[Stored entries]
▬▬▬▬▬▬
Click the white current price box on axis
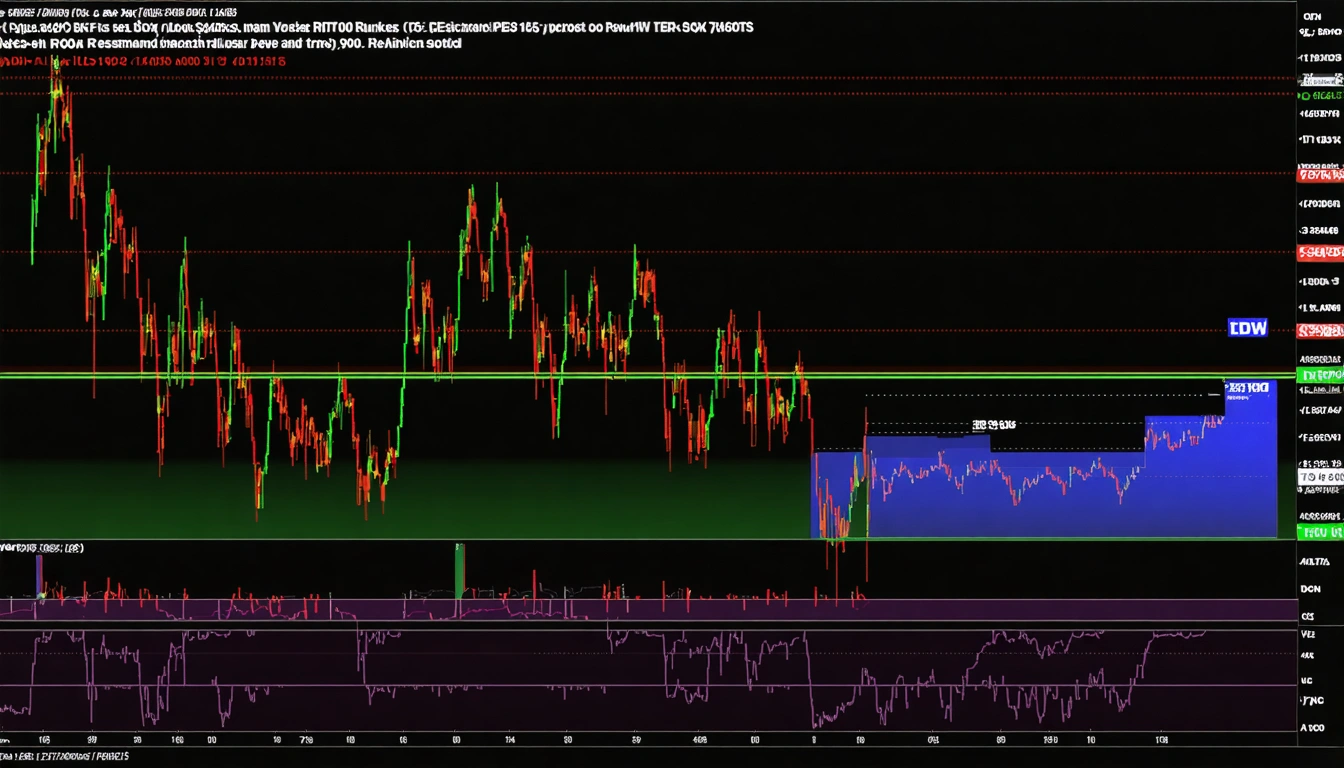This screenshot has height=768, width=1344. (1319, 478)
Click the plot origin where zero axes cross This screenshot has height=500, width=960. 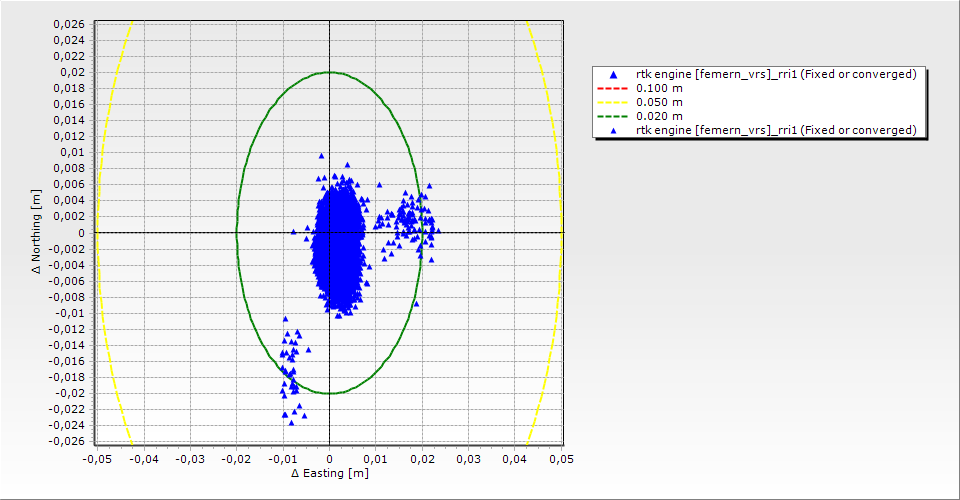(x=329, y=232)
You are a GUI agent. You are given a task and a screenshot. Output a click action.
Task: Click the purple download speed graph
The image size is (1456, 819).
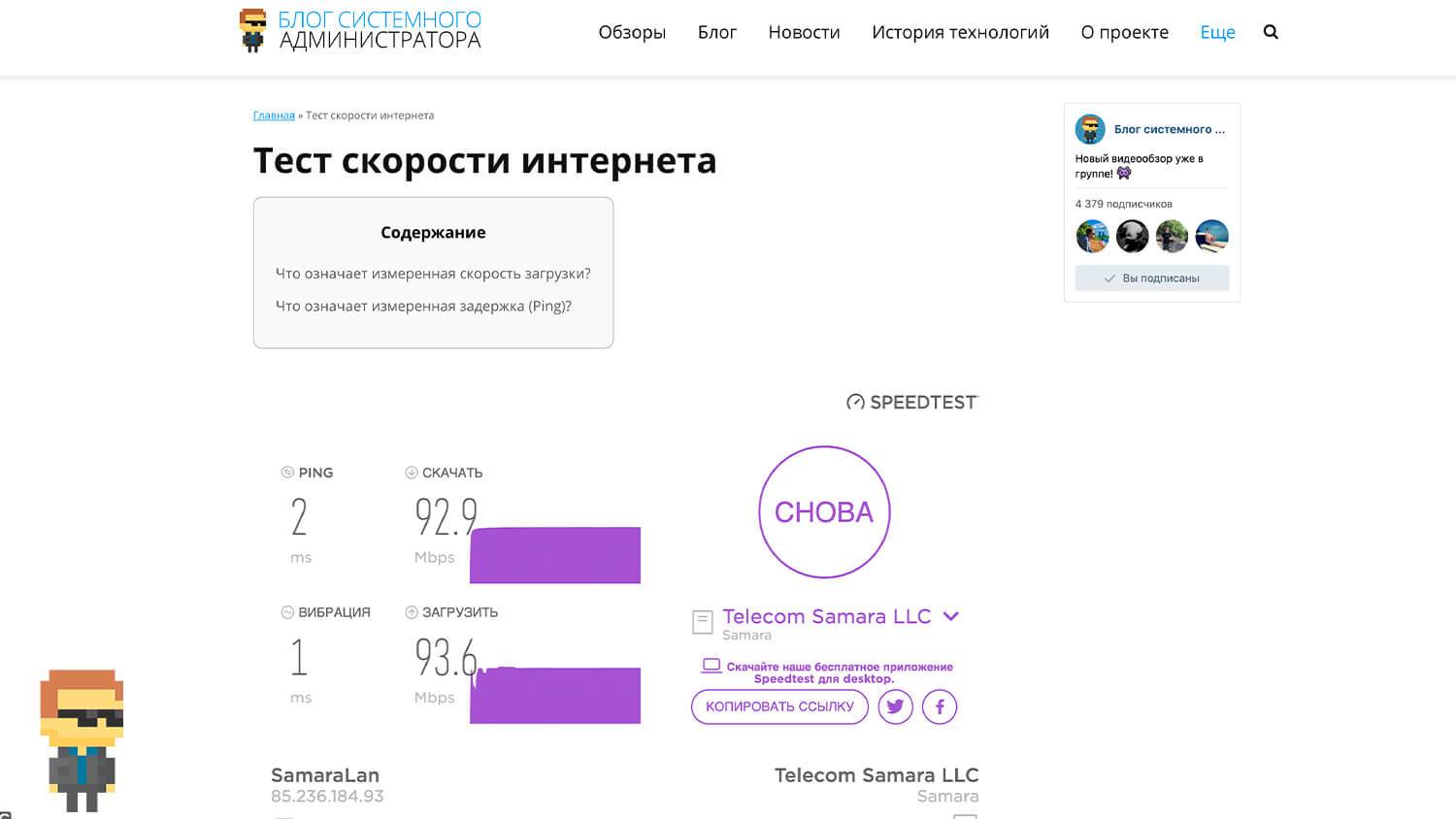555,555
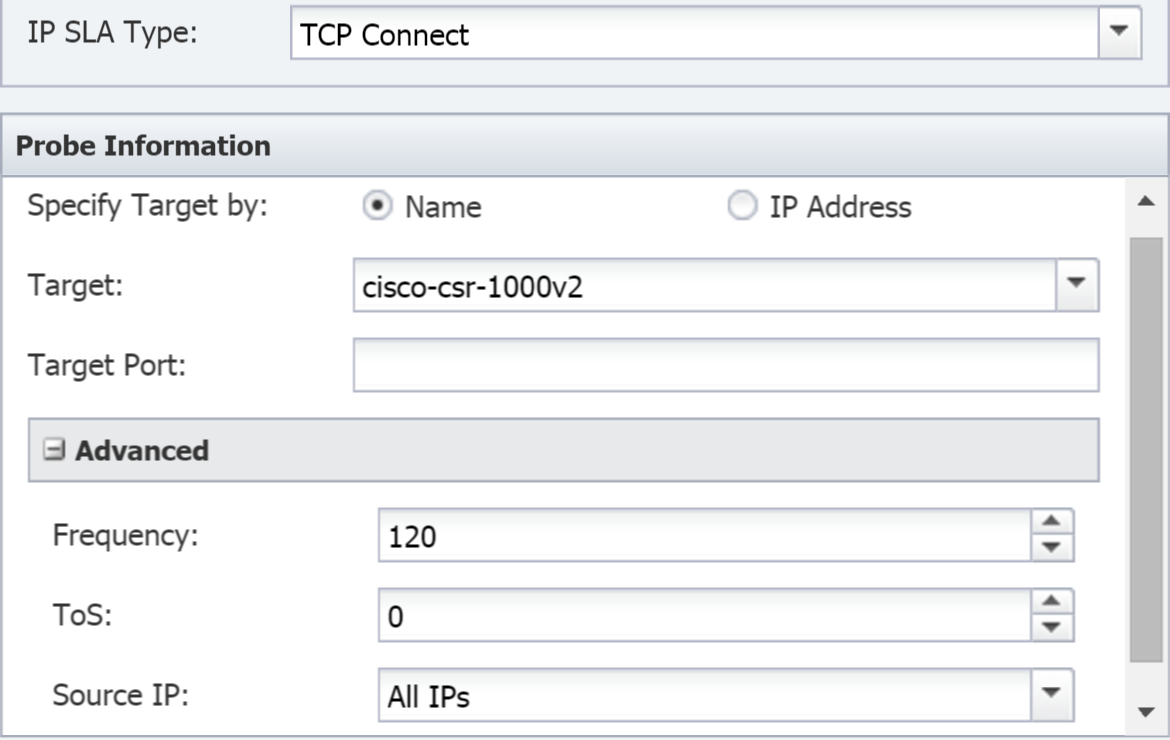The height and width of the screenshot is (740, 1170).
Task: Select the IP Address radio button
Action: pos(742,205)
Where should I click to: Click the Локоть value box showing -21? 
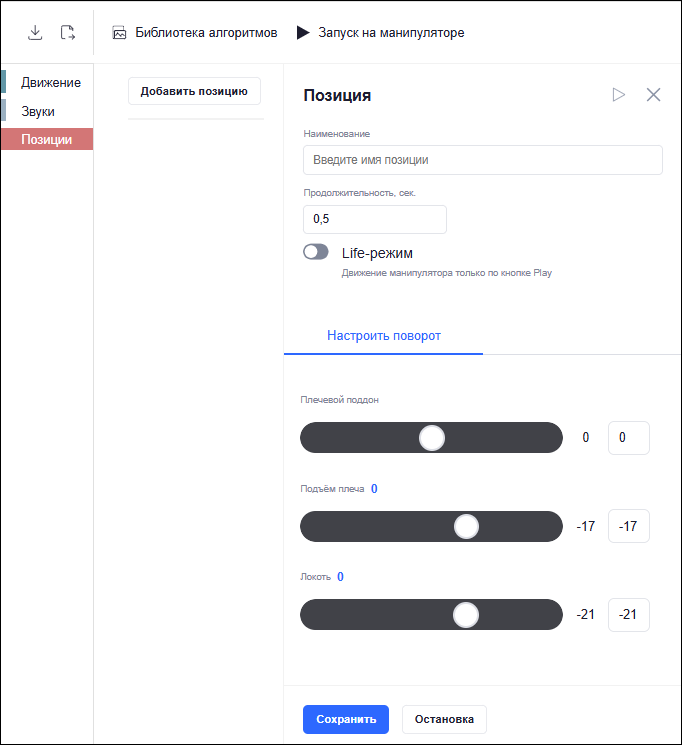[x=629, y=615]
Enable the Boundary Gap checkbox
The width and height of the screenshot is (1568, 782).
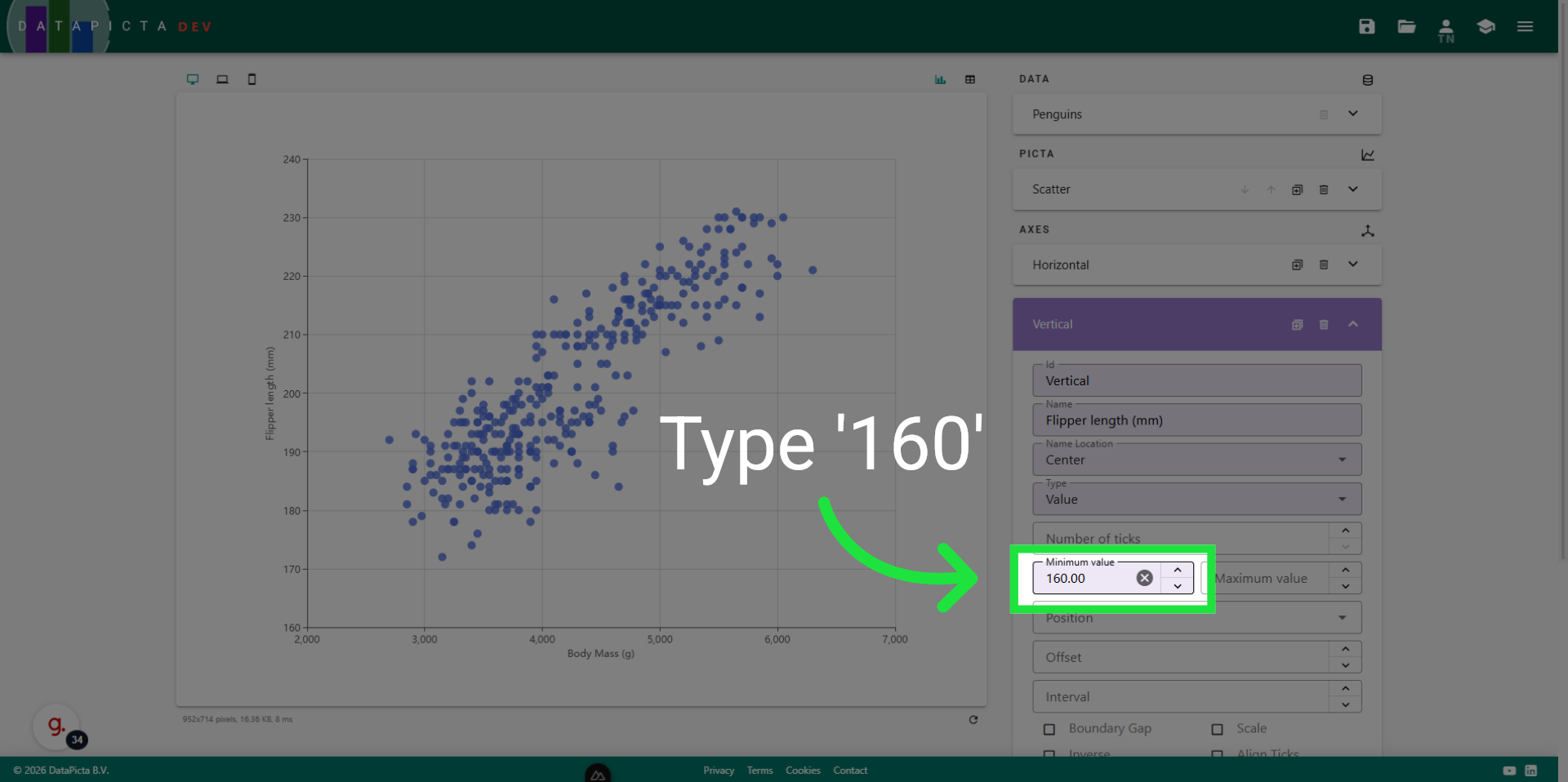coord(1049,729)
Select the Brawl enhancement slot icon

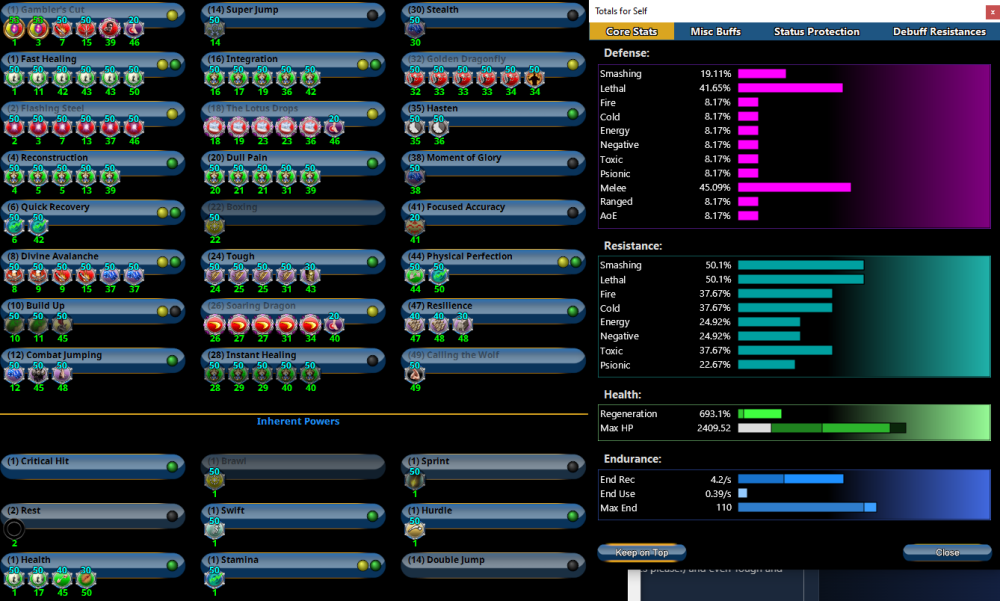tap(214, 481)
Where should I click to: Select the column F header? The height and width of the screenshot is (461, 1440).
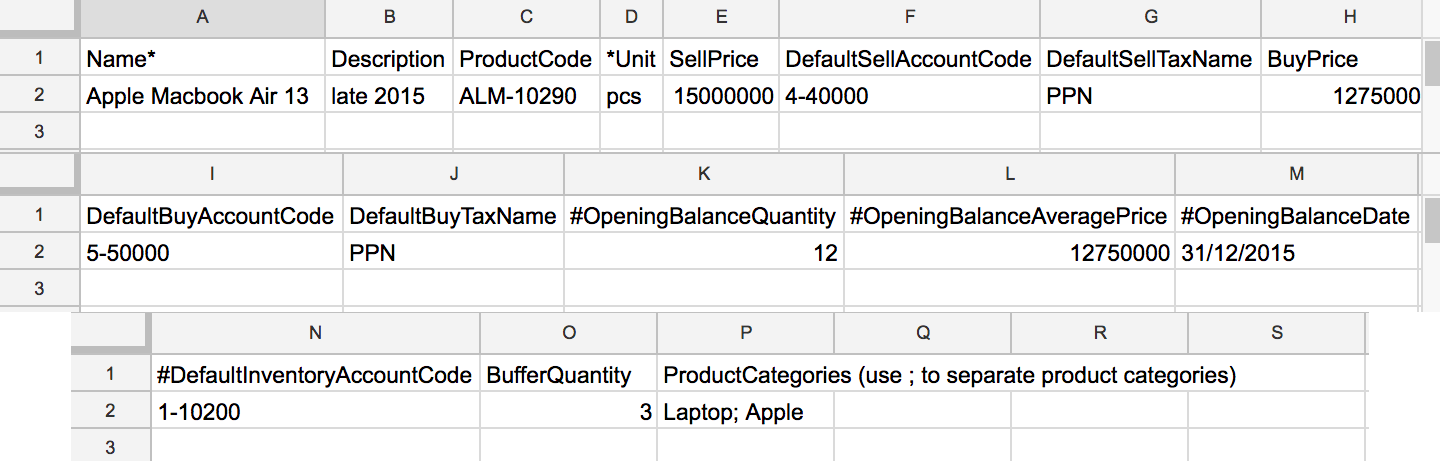[x=909, y=18]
▬▬▬▬▬▬
■ PROBLEM TO SOLVE
Above are the records. Copy word for word only their lines from the one holding "Task: Click the purple download speed graph" through the one holding "Enable the Boundary Gap checkbox", both included, and skip the images.

■ WRITTEN REPLY
Task: Click the purple download speed graph
The image size is (1456, 819).
555,555
The height and width of the screenshot is (740, 1170).
Task: Select the IP Address radio button
Action: pos(742,205)
Where should I click to: Click the Локоть value box showing -21? 
[x=629, y=615]
Enable the Boundary Gap checkbox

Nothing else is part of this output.